Todos os aspectos mencionados da relação da Capoeira com os esportes, lutas, danças e como elemento de educação vão tomando corpo na década de 1980 e contribuíram para legitimar socialmente a prática da Capoeira. No entanto, a luta nestes espaços para aceitação da Capoeira como manifestação ligada ao acervo da cultura negra, ainda estava longe de se concretizar. Sobretudo pelos preconceitos ligados às relações da Capoeira com elementos de outras expressões de mesma raiz cultural (Candomblé, Maracatu, Afoxé, etc), que muitas vezes estão presentes na música e rituais desta prática.

Ainda hoje, mesmo a Capoeira estando presente em vários espaços da cidade, enfrenta tentativas de invisibilizar sua força enquanto elemento da cultura negra, desarticulando-a de seus ideários, preceitos e rituais, sofrendo uma espécie de higienização dos seus modos.

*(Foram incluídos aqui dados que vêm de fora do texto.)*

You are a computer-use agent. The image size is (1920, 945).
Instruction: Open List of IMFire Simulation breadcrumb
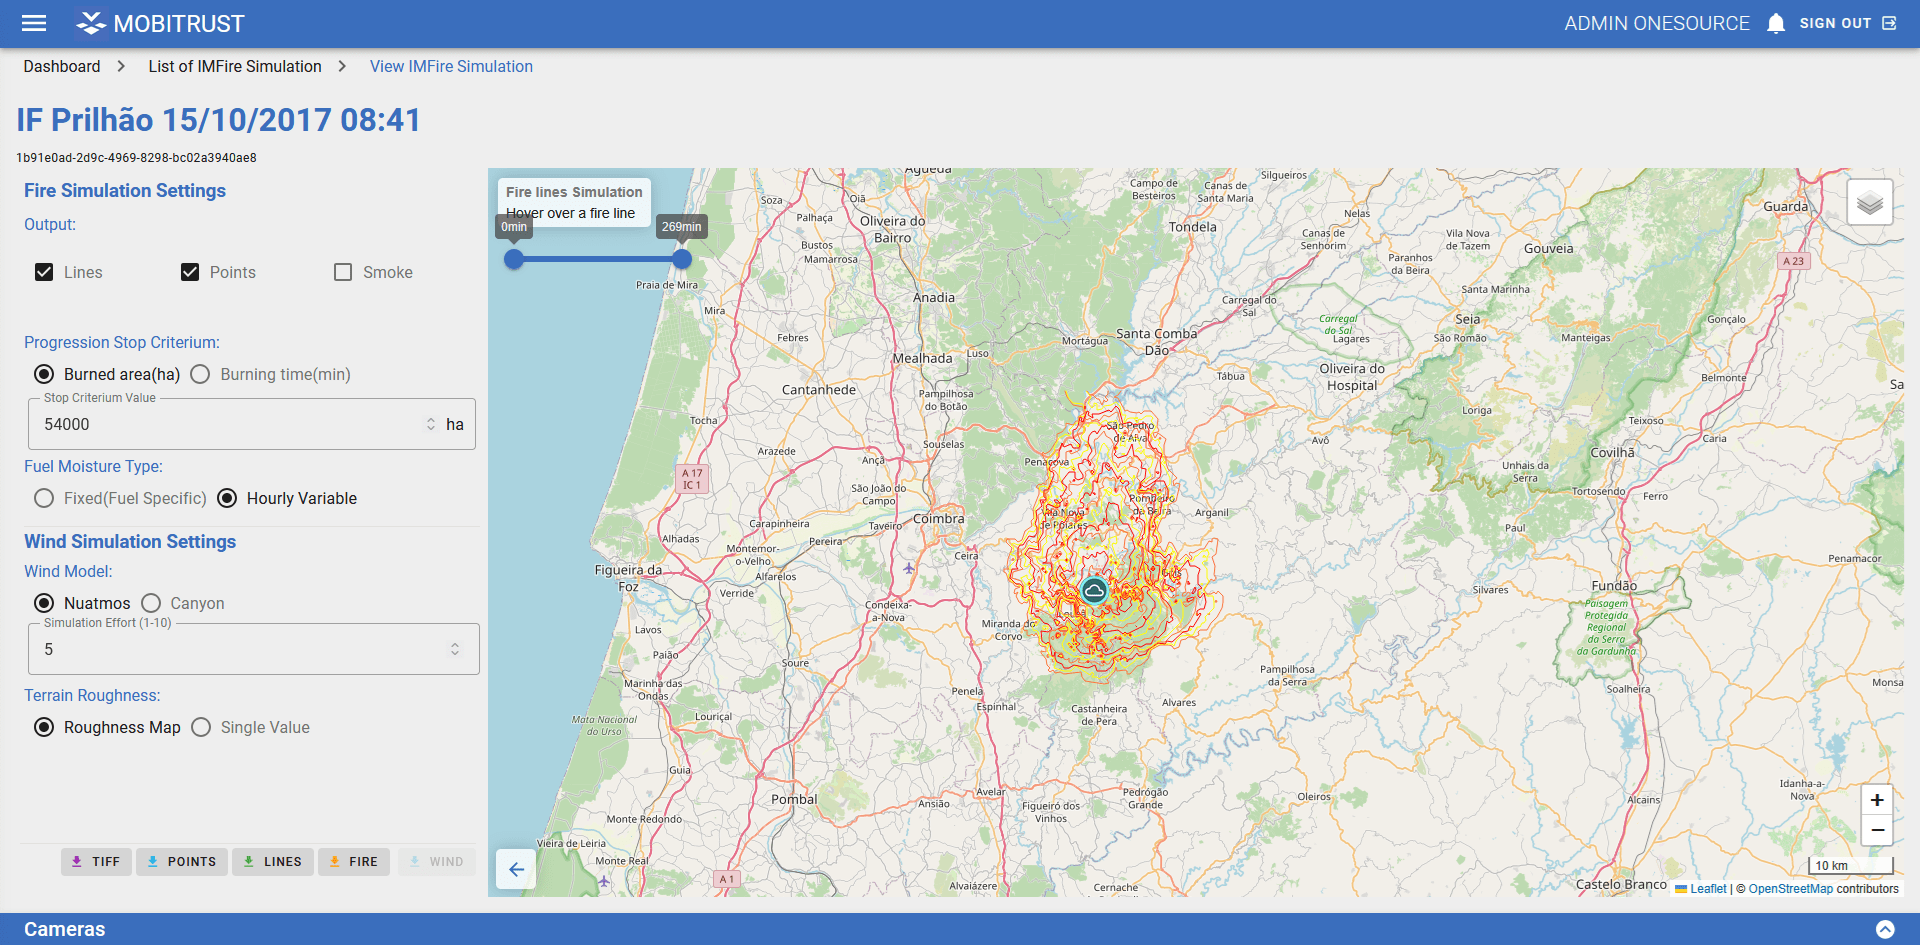[x=235, y=66]
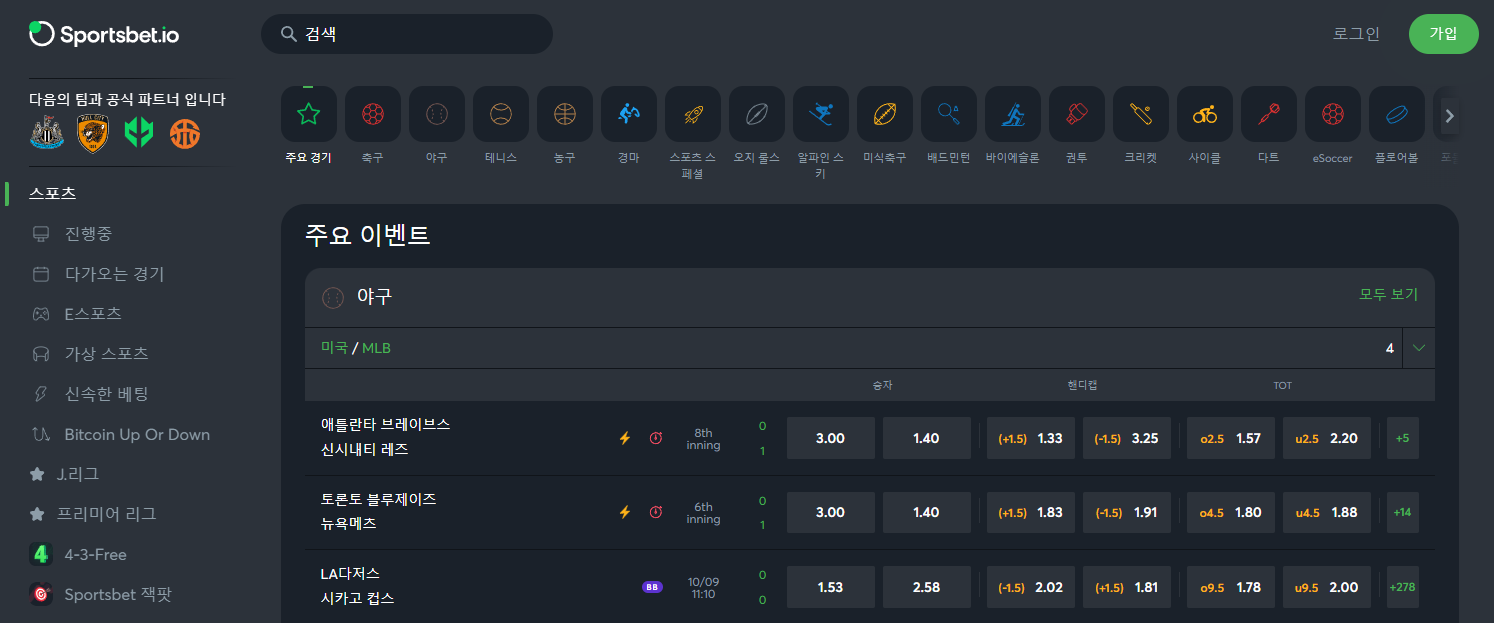Open 경마 horse racing category icon
This screenshot has width=1494, height=623.
coord(628,114)
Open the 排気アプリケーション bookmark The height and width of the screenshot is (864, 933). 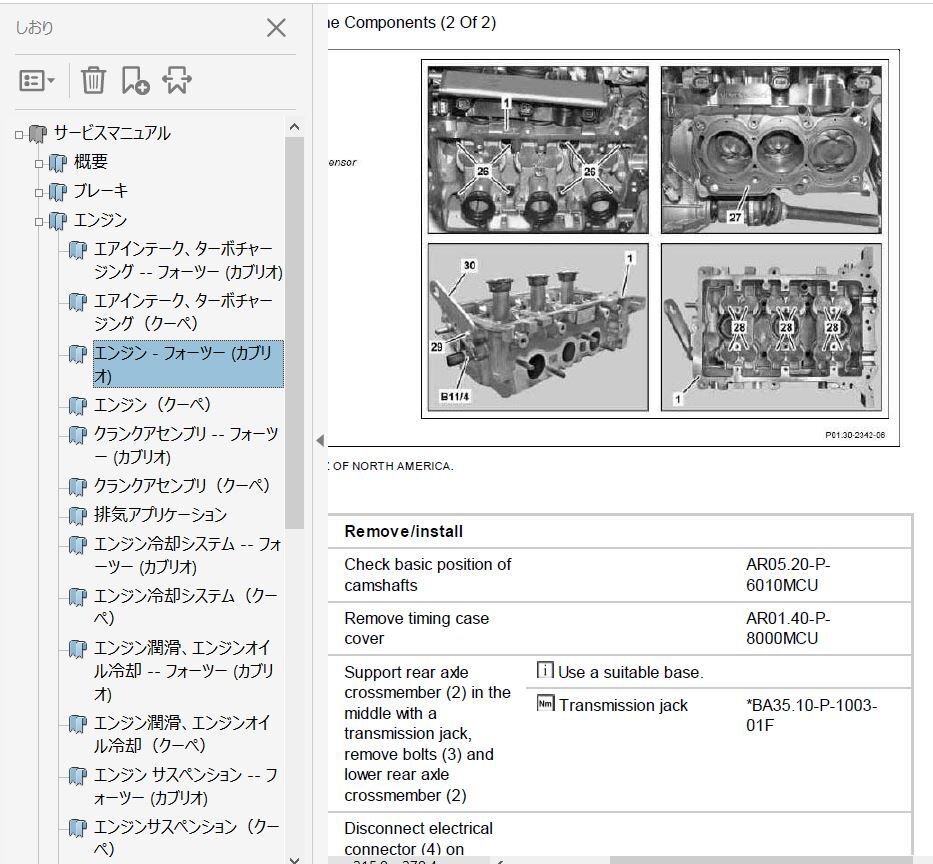point(158,514)
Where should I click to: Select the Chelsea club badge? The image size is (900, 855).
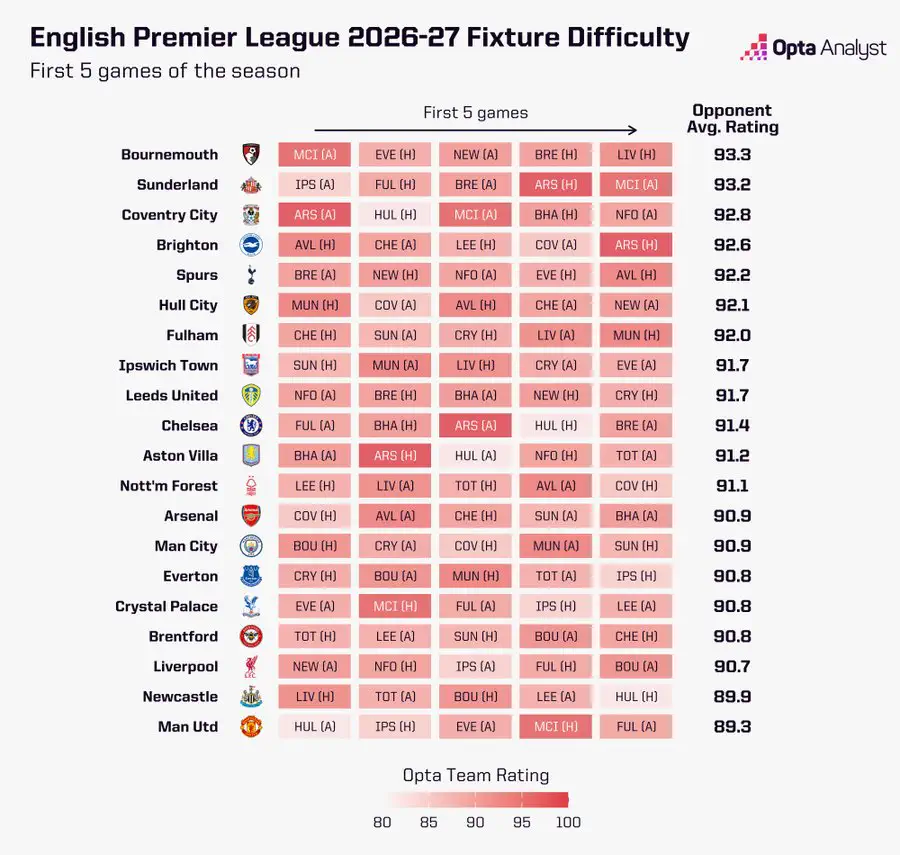click(x=251, y=426)
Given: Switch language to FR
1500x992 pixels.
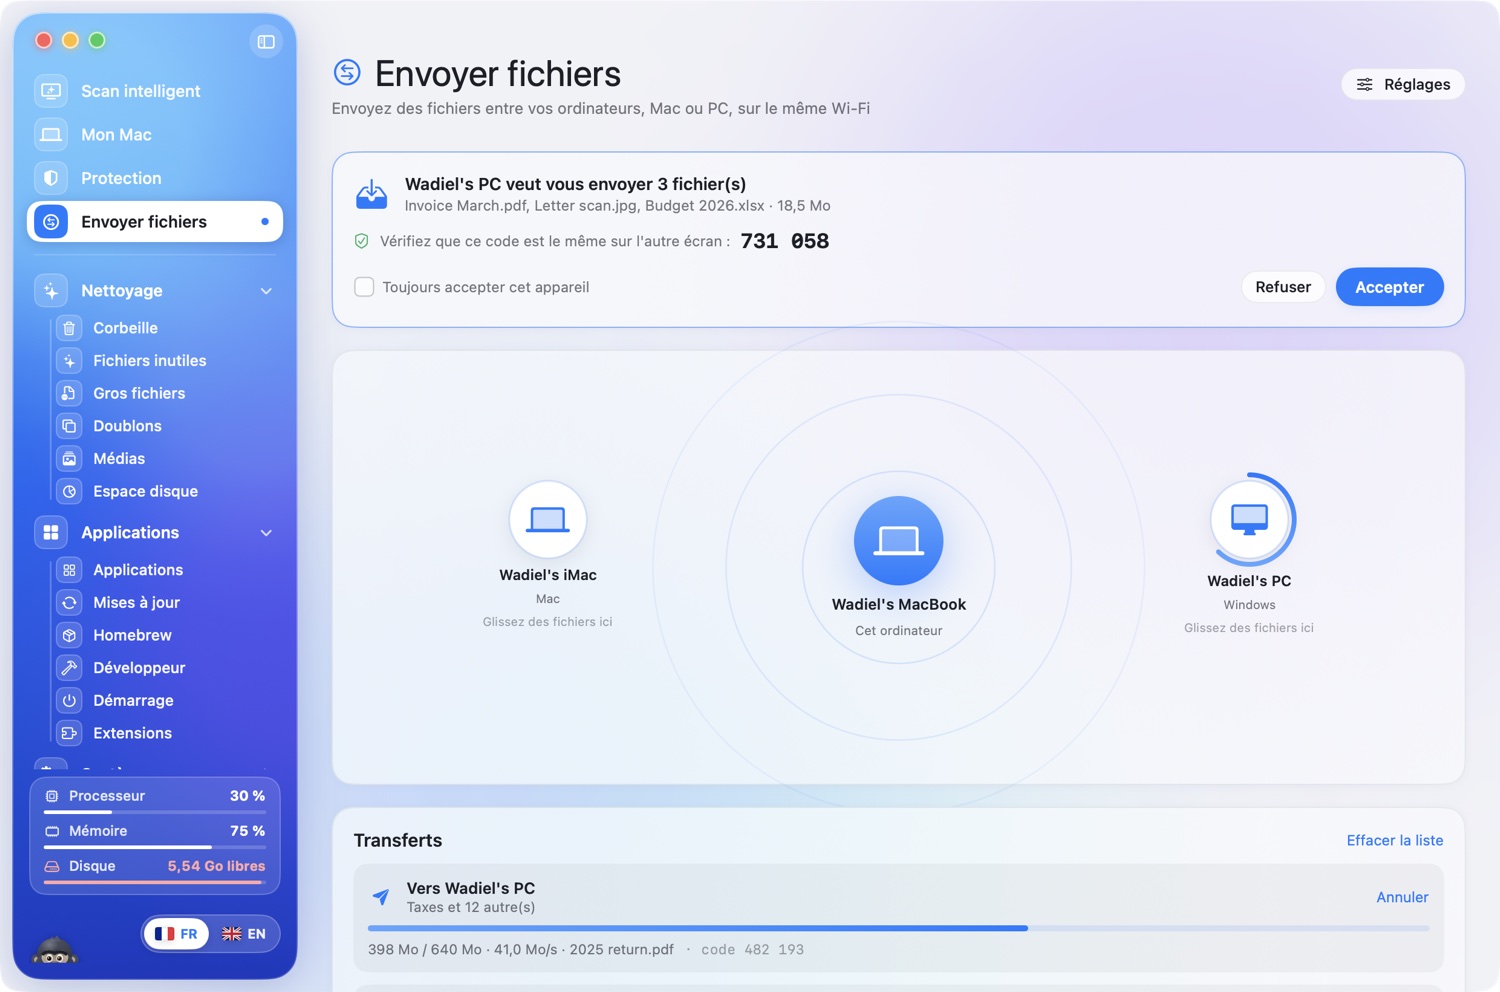Looking at the screenshot, I should pyautogui.click(x=176, y=934).
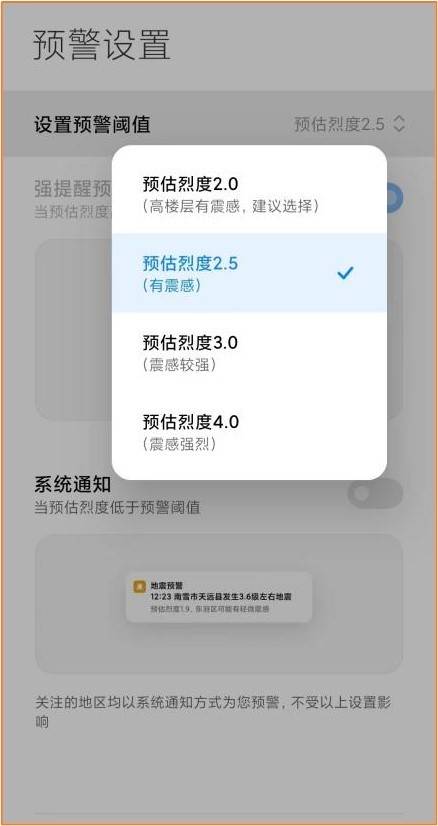Select 预估烈度3.0 震感较强 option
This screenshot has height=826, width=438.
point(249,352)
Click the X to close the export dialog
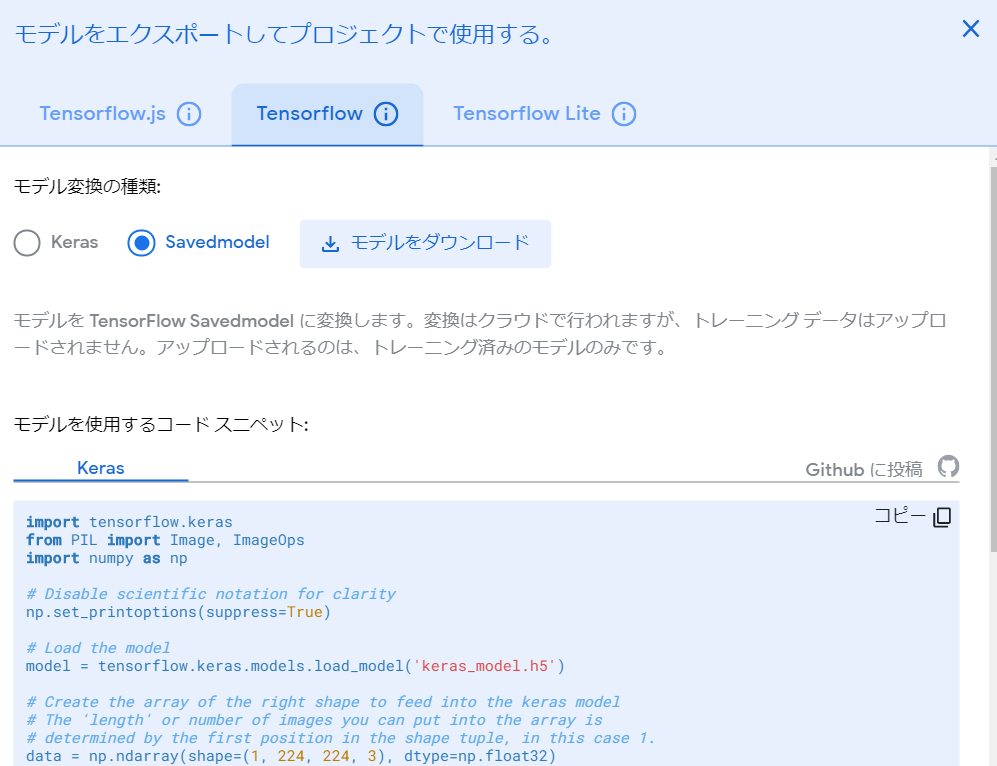 pyautogui.click(x=969, y=29)
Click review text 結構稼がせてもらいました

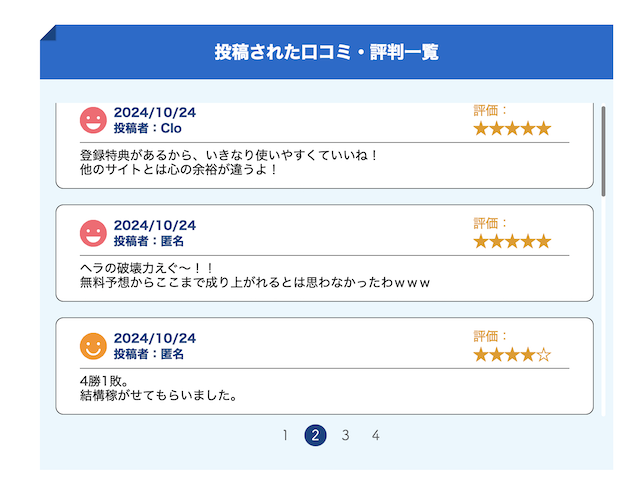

Mas os primeiros passos, dados nos anos de 1980, foram condições importantíssimas para luta por espaços de expressão, que até hoje a Capoeira ainda enfrenta na sociedade pernambucana, apesar de: ter sido reconhecida e registrada como bem de natureza imaterial do Brasil, desde 15 de julho de 2008, com recomendação especial para inventariar as singularidades do estado; ter a roda de Capoeira como Patrimônio da Humanidade; e estar presente em vários artigos da Lei do Estatuto da Igualdade Racial.